La politique de l’erreur
|Il y a des victoires dont on se passerait volontiers. Mon fait d’armes aujourd’hui : convaincre les correcteurs du Monde d’y… rajouter une faute.
Je m’explique.
“L’accent a pleine valeur orthographique.”
Vous avez déjà entendu ça. C’est la phrase toute faite utilisée par l’Académie française ; c’est aussi la base de la jurisprudence qui permet aux instituteurs de retirer des points quand leurs élèves oublient un accent ou le remplacent par un autre.
Des fois, certains accents absurdes changent. Par exemple, “évènement” valait un retrait d’un demi-point aux dictées quand j’étais petit, mais en 1990 on s’est enfin avisé que quand on dit que le son [ɛ] s’écrit “è” et que [e] s’écrit “é”, il faut être un malade mental pour pénaliser qui écrit [evɛnømɑ̃] “évènement”.
Mais ça ne change rien à un fait simple : “modèle” et “modelé” sont des mots différents qui n’ont absolument rien à voir, comme “lourde” et “lourdé” ou “côte”, “côté”, “cote” et “coté”.
Si vous écrivez en capitales, ça ne change rien : les capitales s’accentuent comme les minuscules, à peu près tout le monde est d’accord là-dessus. Il faut dire qu’une phrase complète sans accents, c’est très vite illisible — actualité oblige, si vous lisez “UN POLICIER TUE PLACE DE LA REPUBLIQUE”, selon vous, c’est un manifestant ou un policier qui est mort ?
L’usage est plus fluctuant pour les majuscules, et on trouve souvent “Etats-Unis” au lieu de “États-Unis” par exemple. Il faut dire qu’il pose moins de problèmes lecture : alors que beaucoup de mots ne se distinguent que par un accent, il y en a peu pour lesquels cet accent porte sur la première lettre, et encore moins que l’on trouve couramment en début de phrase ou de nom propre.

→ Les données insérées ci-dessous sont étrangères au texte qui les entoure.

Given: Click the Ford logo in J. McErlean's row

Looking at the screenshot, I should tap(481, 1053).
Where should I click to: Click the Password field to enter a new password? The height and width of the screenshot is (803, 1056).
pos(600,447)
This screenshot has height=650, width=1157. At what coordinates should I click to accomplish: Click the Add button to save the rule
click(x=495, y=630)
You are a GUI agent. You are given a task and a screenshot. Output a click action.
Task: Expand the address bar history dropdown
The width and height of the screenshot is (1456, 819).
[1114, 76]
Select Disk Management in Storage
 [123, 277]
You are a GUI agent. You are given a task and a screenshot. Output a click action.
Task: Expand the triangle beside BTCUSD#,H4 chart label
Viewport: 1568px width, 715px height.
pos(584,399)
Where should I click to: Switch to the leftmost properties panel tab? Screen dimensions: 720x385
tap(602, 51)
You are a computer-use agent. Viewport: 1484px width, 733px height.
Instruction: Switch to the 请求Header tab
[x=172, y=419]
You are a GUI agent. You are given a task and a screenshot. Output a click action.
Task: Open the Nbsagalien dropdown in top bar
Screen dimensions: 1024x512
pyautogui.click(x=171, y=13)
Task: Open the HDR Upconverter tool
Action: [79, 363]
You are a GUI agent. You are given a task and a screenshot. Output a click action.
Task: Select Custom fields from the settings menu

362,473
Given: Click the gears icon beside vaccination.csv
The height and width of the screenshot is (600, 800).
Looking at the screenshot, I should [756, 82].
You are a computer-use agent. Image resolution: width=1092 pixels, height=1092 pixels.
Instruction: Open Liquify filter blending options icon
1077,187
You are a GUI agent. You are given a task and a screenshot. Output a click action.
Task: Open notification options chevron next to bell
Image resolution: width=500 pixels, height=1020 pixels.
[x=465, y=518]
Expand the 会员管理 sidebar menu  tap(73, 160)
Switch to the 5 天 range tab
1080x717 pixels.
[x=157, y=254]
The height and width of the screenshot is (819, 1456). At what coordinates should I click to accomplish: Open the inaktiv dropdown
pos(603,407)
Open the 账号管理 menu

Or, accentuer une capitale peut poser des problèmes d’interlignes : dépassant au-dessus des lettres, l’accent peut entrer en conflit avec le bas de celles de la ligne du dessus. Ça peut donc être une solution pratique que d’y renoncer, pour des raisons essentiellement esthétiques.
Néanmoins, au risque de radoter, je vous le remets : l’accent a pleine valeur orthographique. Du coup, si votre fonte supporte mal les capitales accentuées, la bonne réaction est de prendre une autre fonte, pas d’ignorer délibérément l’orthographe française. Mettre “etat” au lieu de “état”, c’est une faute ; que cette faute soit bénigne ne signifie pas que ce n’en est pas une. Il y a pire : “a” et “à”, qui peuvent se retrouver en début de phrase et compliquer la compréhension du texte.
Or, c’est justement un cas de “a” vs “à” qui nous occupe aujourd’hui.
Un correcteur du Monde s’en est très justement pris à l’utilisation de l’anglicisme “en charge de” au lieu de “responsable de”, “chargé de”, etc.
Cet article se terminait par “agréable à l’oreille. A l’œil aussi.”
Cette préposition risquait de prendre froid sans son chapeau ; j’ai donc demandé qu’on la recoiffe. On m’a répondu en substance qu’il s’agissait de la politique du Monde : les majuscules n’y sont pas accentuées.
J’ai donc demandé pourquoi, dans ce cas, le titre “À charge” portait, lui, bien son accent.
Ni une ni deux :
Détail ultime, “L’accent a sûrement été ajouté lors d’un passage du logiciel Prolexis, qui le propose par défaut…”, dixit le correcteur.
J’ai donc appris plusieurs choses (outre l’expression “la marche du journal” que je n’avais jamais rencontrée). D’abord, Le Monde a pour politique de faire des fautes à chaque majuscule qui devrait être accentuée.
Ensuite, ses relecteurs utilisent un logiciel qui corrige cette faute.
Donc, ils doivent réaliser manuellement l’opération inverse pour retirer l’accent.
Avec le risque de, occasionnellement, laisser passer un accent.
Ce qui fait qu’il leur arrive de publier par erreur la version correcte en français. Vous suivez ?
J’ignore qui a décidé qu’on n’accentuerait pas les majuscules au Monde, et je m’en fous un peu. Je sais en revanche une chose : dans toutes les publications où j’ai bossé, si l’Académie française et le logiciel de correction automatique étaient d’accord pour faire un truc, on ne s’embêtait pas à faire le contraire juste pour le plaisir de faire une faute.